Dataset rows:

——————

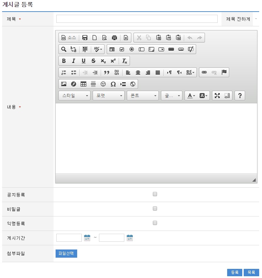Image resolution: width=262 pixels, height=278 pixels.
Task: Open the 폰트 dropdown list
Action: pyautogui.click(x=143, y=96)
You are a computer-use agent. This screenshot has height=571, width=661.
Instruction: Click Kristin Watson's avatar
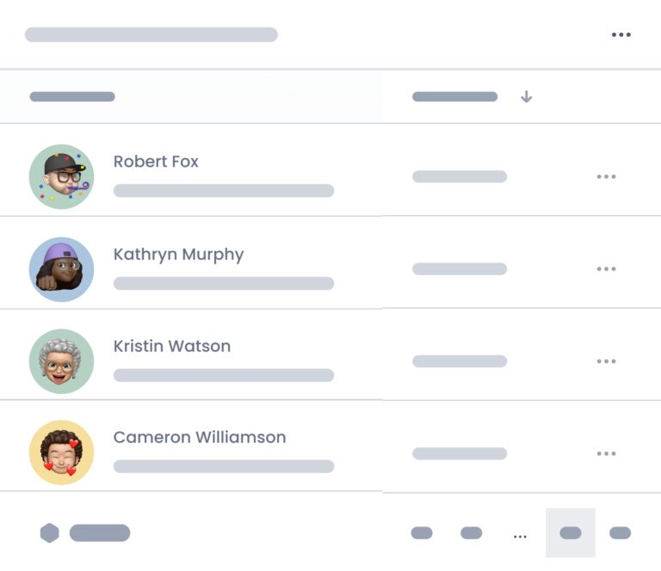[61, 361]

——————

Copy out word for word the part of the entries that opens with the line containing "You are a computer-use" and runs through the end of the entries. Leave the pictures out of your answer.

> [Final answer]
You are a computer-use agent. This screenshot has height=571, width=661.
Instruction: Click Kristin Watson's avatar
[61, 361]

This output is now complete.